Consider these facts. OCD affects one to two percent of children and adolescents, yet many go undiagnosed for years due to the secretive and stigmatized nature of their symptoms. The average age of onset is between eight and 12, but symptoms can begin even earlier, and they often worsen without early intervention. And children with OCD are at higher risk for co occurring conditions, including anxiety, depression, and even suicidal thoughts, making early recognition and treatment all the more critical. In today's conversation, we'll explore what intrusive thoughts and compulsive behaviors actually look like to young people, how OCD is diagnosed, and what kinds of treatments from cognitive behavioral therapy to medications can help kids lead happier, less anxious lives.
So grab your headphones and join us as we untangle the myths and realities of pediatric OCD because understanding is the first step to healing. But before we get into it, we remind you that the content of this podcast is intended for informational purposes only and should not be construed as medical advice. While we aim to provide valuable insights on pediatric mental health, it's very important to consult with a qualified health care professional for any concerns or questions regarding your child's mental well-being. Always seek the advice of your doctor, therapist, or other health provider with any medical or mental health concerns. So doctor Hoyle, let's start with the basics, I guess.

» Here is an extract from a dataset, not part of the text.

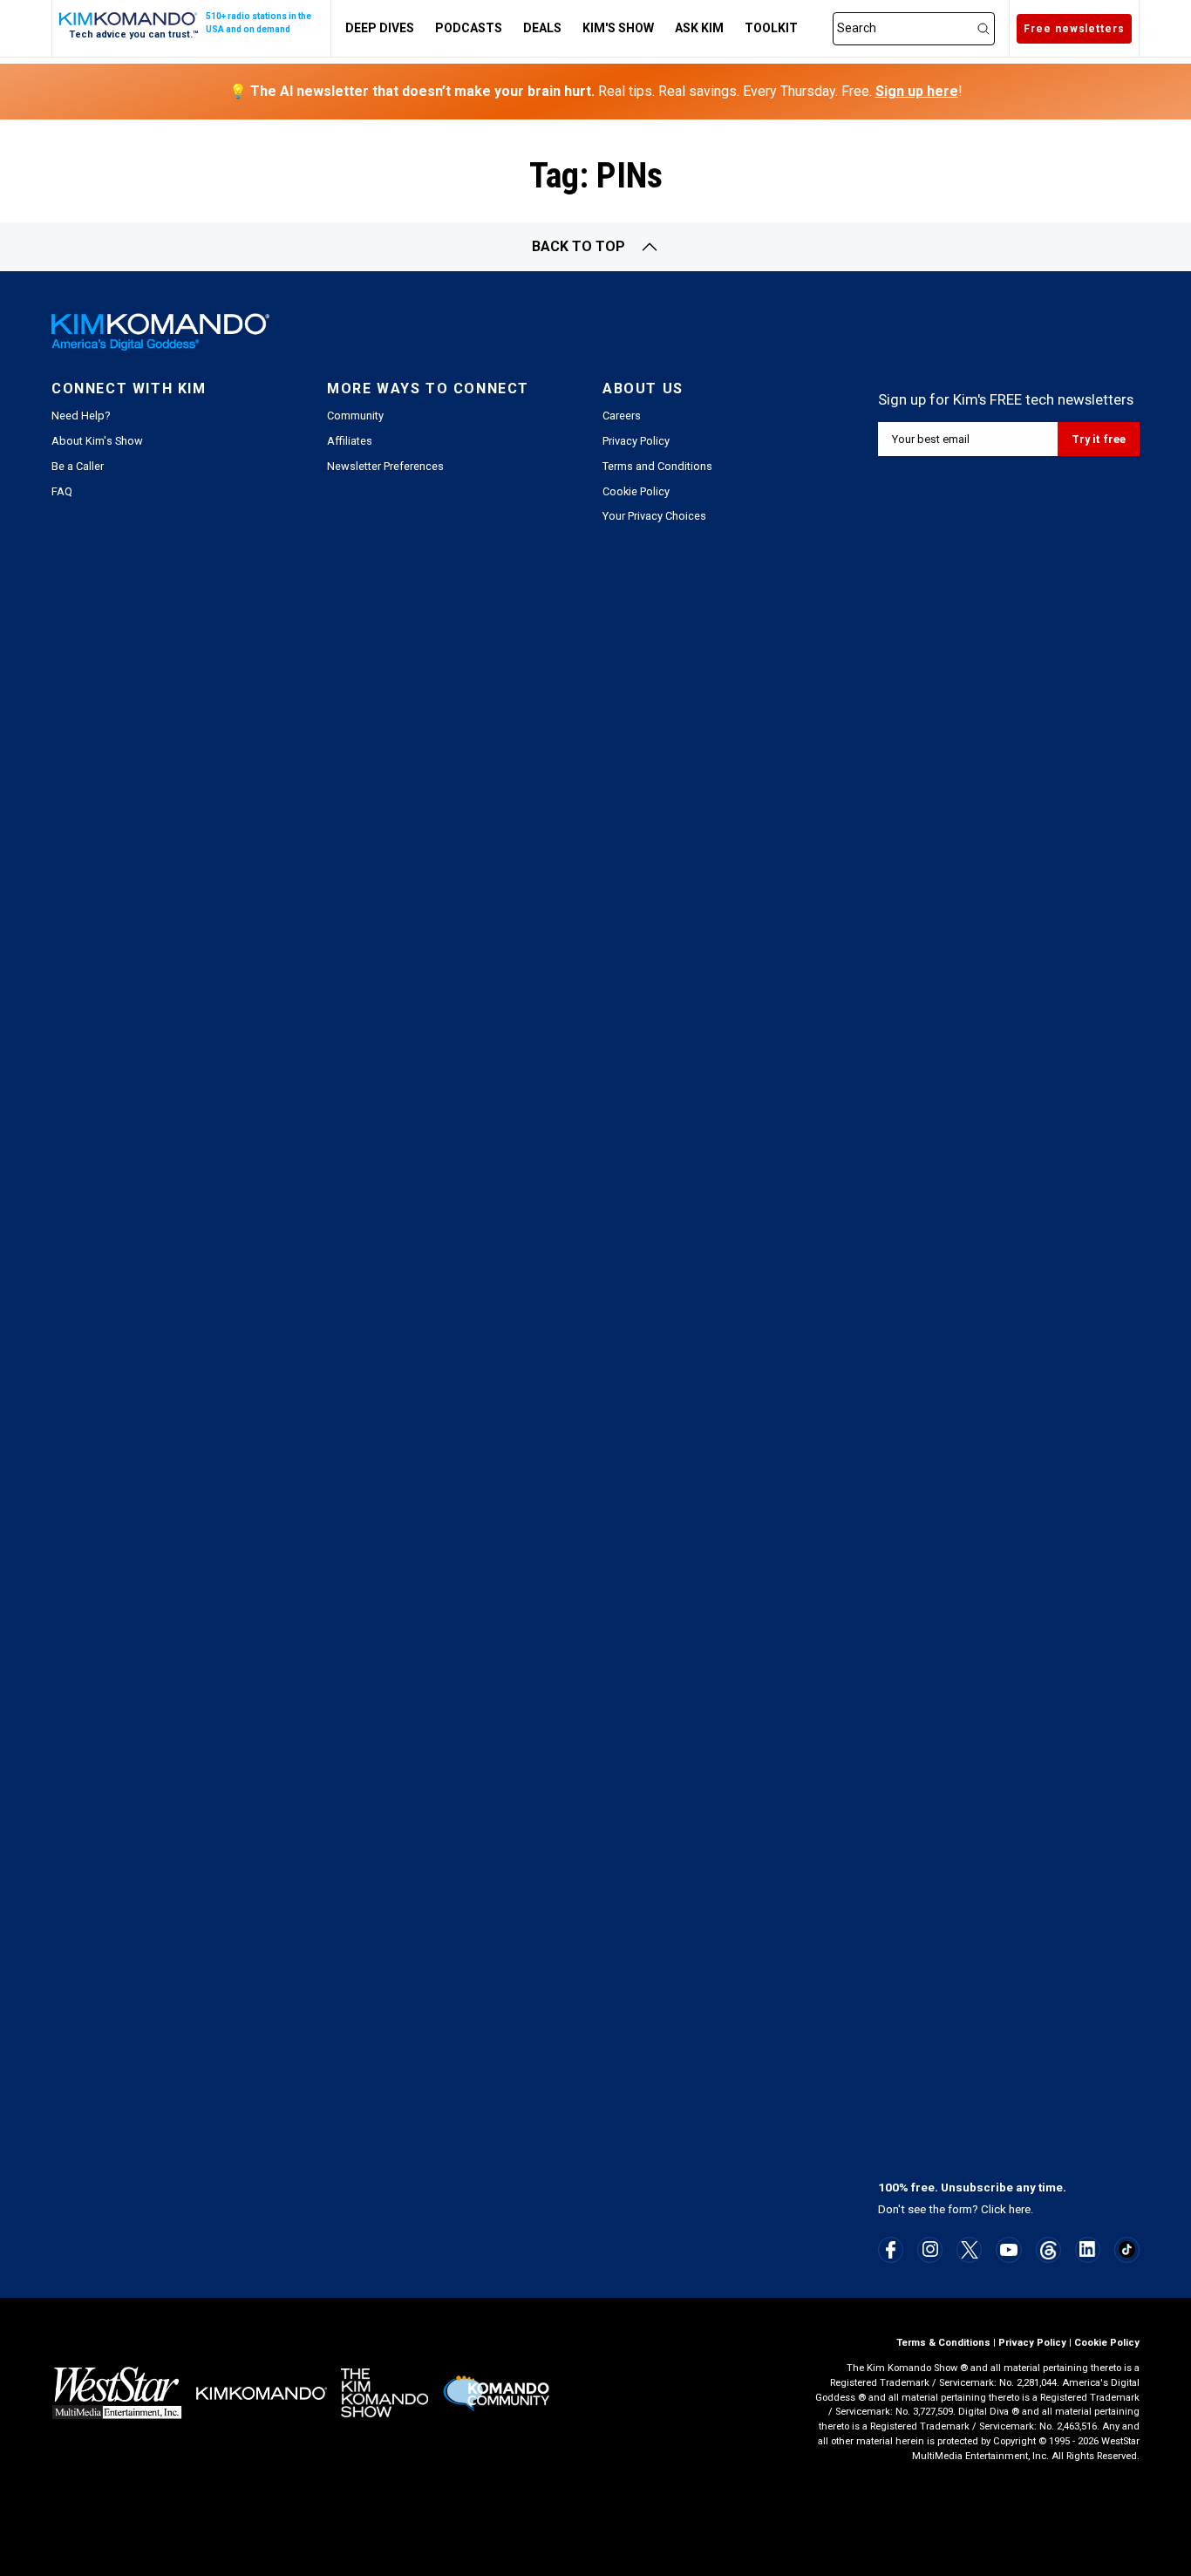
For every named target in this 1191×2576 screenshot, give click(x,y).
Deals (542, 28)
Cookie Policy (636, 491)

What is OCD? Sure. So OCD is a mental health condition that has sort of two components, and it's kinda right there in the name. So there's obsessions. And obsessions, it refers to the thoughts.
Right? So folks will have intrusive, unwanted thoughts or images that may cause distress to them. And then there's also a component of the compulsions. And the compulsions are the behavior. So they are often engaging in repetitive behaviors or mental acts that are aimed at reducing their anxiety or preventing some feared event from happening.

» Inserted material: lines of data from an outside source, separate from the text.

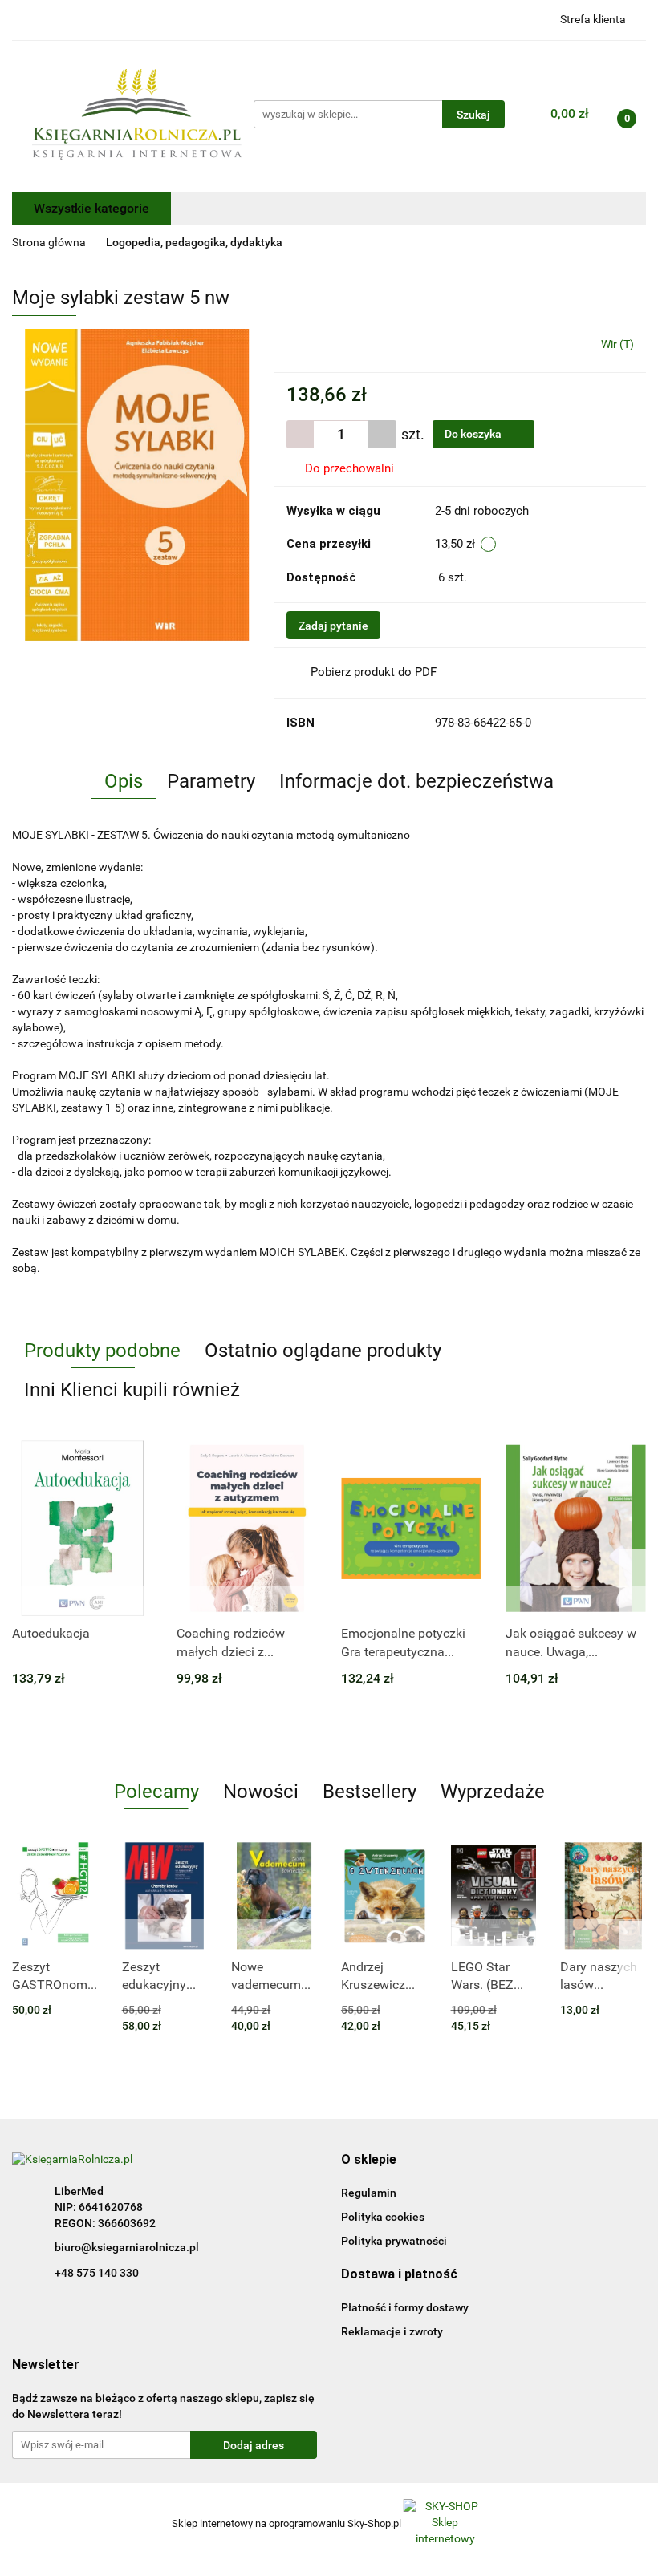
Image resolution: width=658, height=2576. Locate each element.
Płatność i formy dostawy (405, 2307)
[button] (368, 2160)
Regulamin (368, 2192)
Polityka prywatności (394, 2240)
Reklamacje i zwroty (392, 2331)
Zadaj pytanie (333, 625)
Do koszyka (474, 433)
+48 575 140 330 (97, 2272)
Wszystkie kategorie (91, 208)
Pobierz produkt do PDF (374, 672)
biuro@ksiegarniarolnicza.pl (127, 2247)
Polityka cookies (382, 2216)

And so this is where you'll see folks get into different compulsive ritualistic behaviors. Probably the most common one that people think about is, you know, excessive handwashing, that kind of thing. And so those are sort of the two components. And there is you know, in the pediatric world, there is a lot of variability as to how that presents depending on age group. And so for young children, a lot of times, they don't really fully understand, like, what it is that they're doing and why.
So they often have a lot of magical thinking and fear of harm to their family, and they may or may not, like, really be able to, articulate that. Like, why what their thoughts are and why they feel like these behaviors might help that. As folks get older and get into adolescence, a lot of time, they're able to have a little better insight as to what their thoughts or behaviors are, and why they're doing it. And then a lot of times, they realize that it doesn't make sense. Right?

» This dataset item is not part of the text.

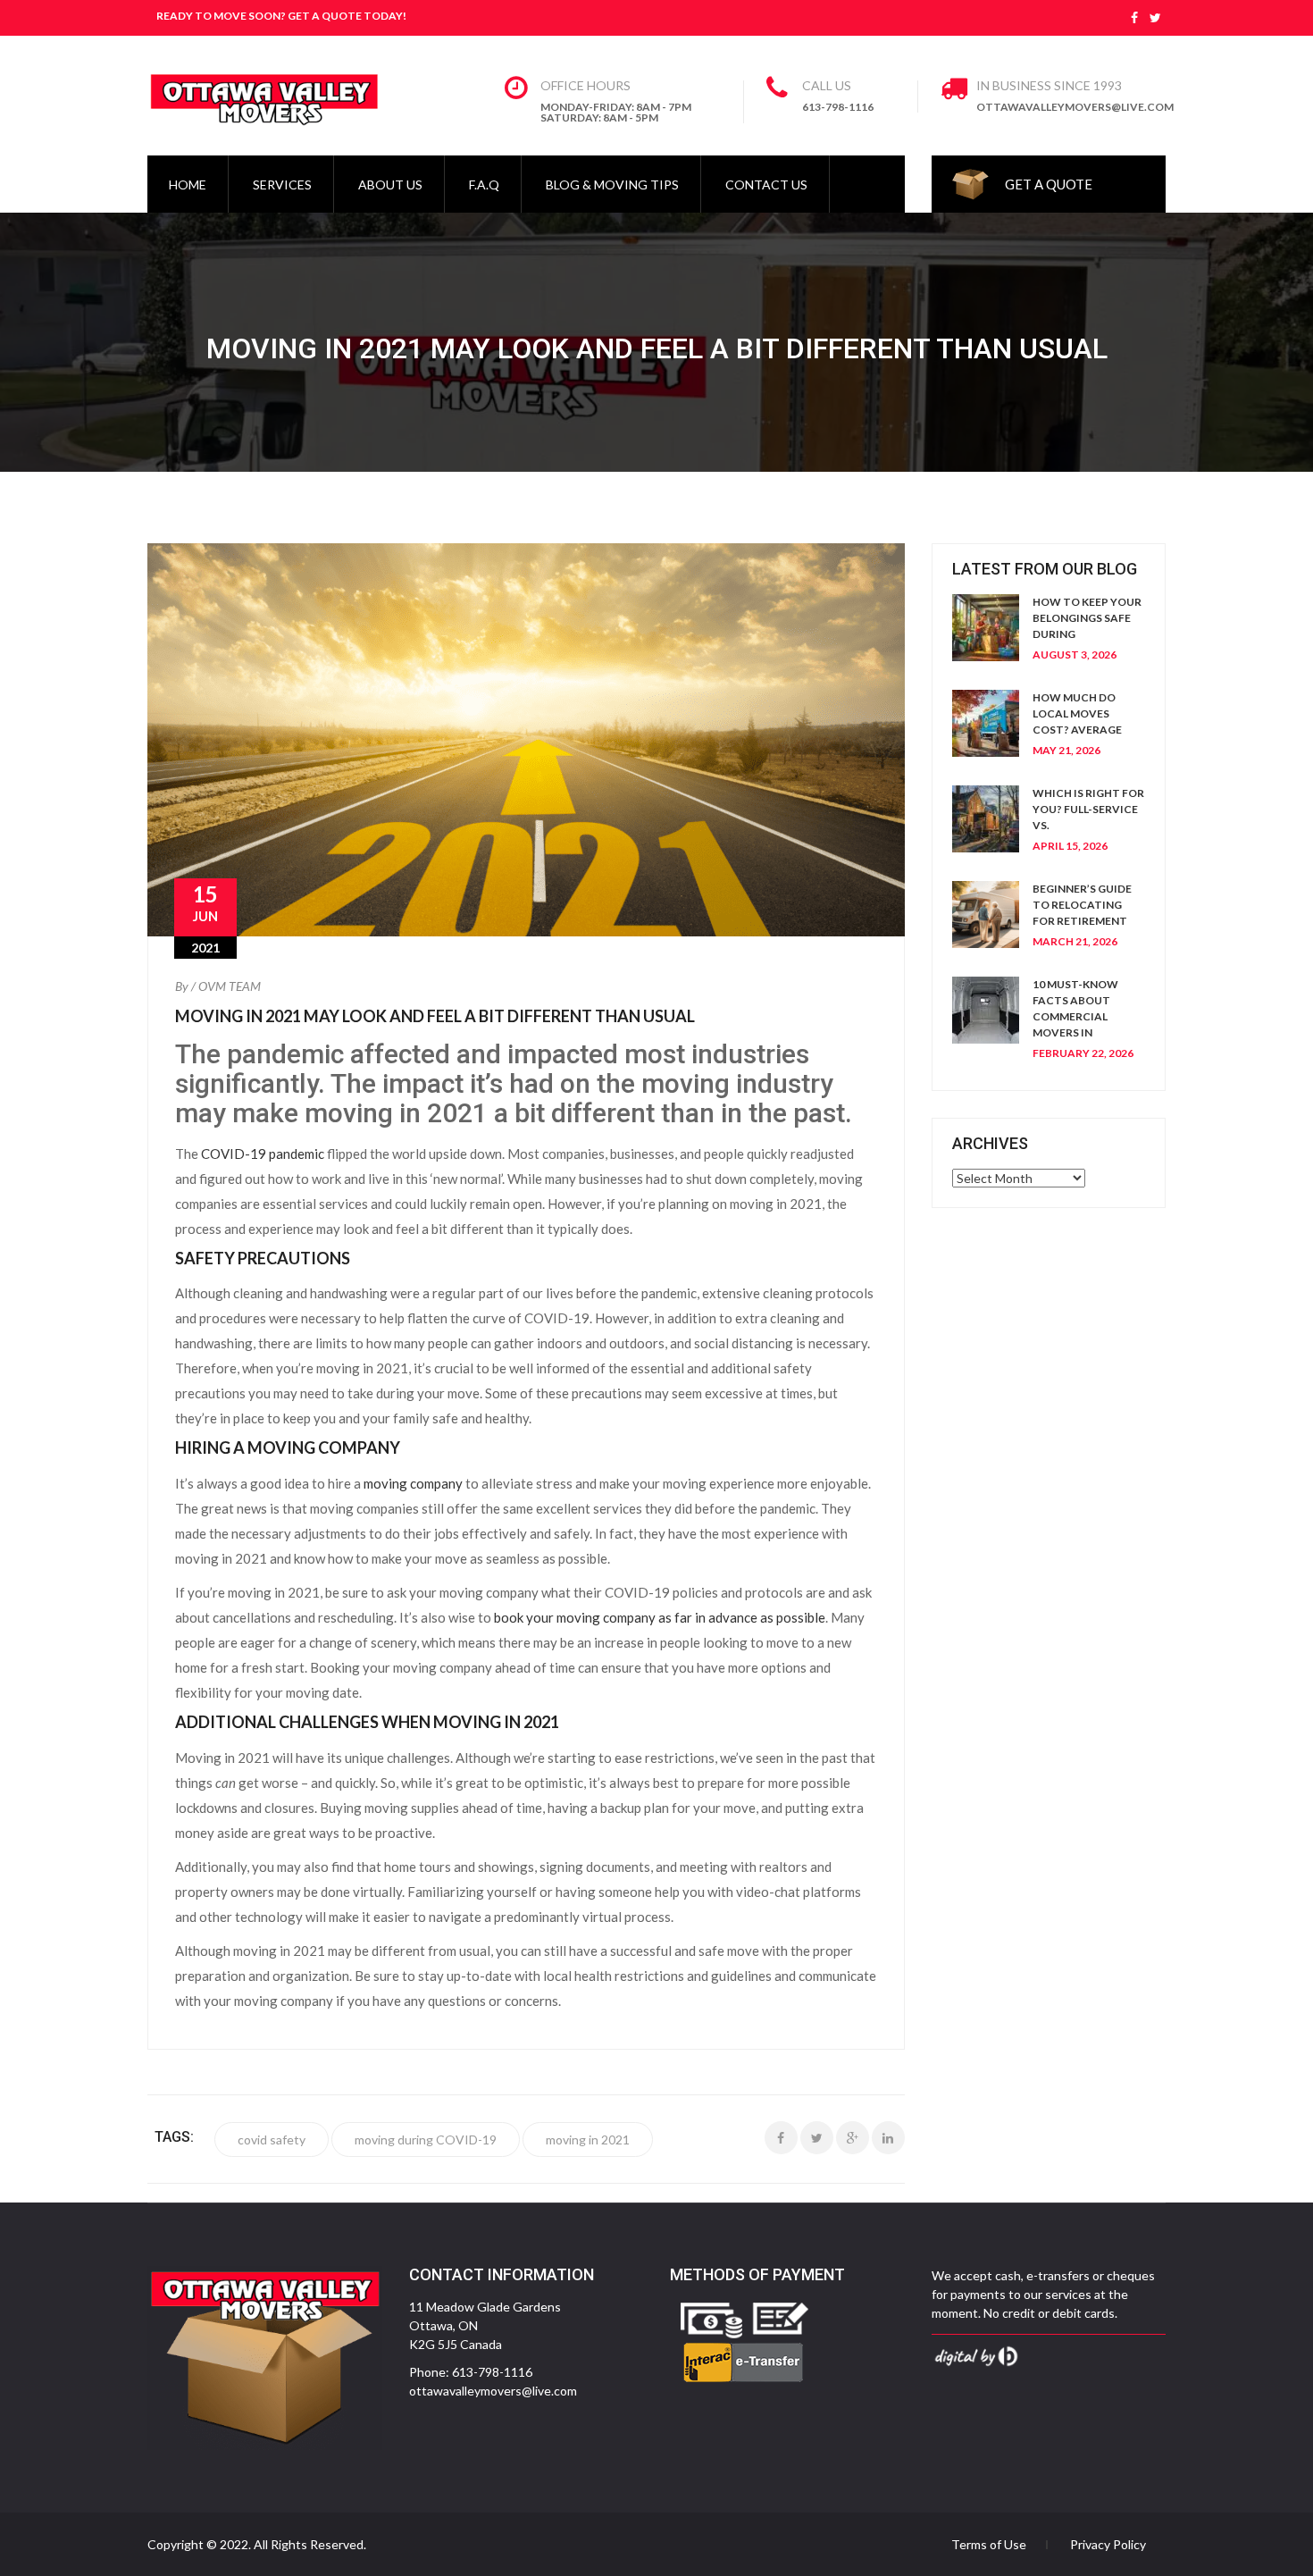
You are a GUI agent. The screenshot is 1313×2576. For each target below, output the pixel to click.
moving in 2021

Like, but what they're doing in order to reduce their anxiety is really not going to, you know, change the outcome that they're worried about. And so that often makes them feel like it's, you know, it's irrational, and it makes them feel, like, ashamed of it, and they try to hide their symptoms. Right. And, pediatric OCD manifests itself slightly differently among the age groups. Right?
Oh, yeah. We see different ways it affects children, adolescents, and adults. Can you talk a little bit about the differences there? Right. And so, you know, I will say a lot of times, what's happening with children is, this need for sort of persistent reassurance from adults.
And a lot of times, that's the thing that will get them in. So parents are like, you know, this kid, like, asked me over and over again, like, is everything gonna be okay? Is everything okay? And it just doesn't make any sense. Right?
And it just it's it's you know, you try to reassure them, and it that seems to, in some ways, sort of make it worse. And so, a lot of times, that's the issue that folks come in with. It can be other things, and I'll sort of give, like, a little summary of the different symptoms that folks see. Mhmm. And then for older kids, you know, they often have kinda gotten engaged in these ritual behaviors that they need to do in order to reduce their own anxiety.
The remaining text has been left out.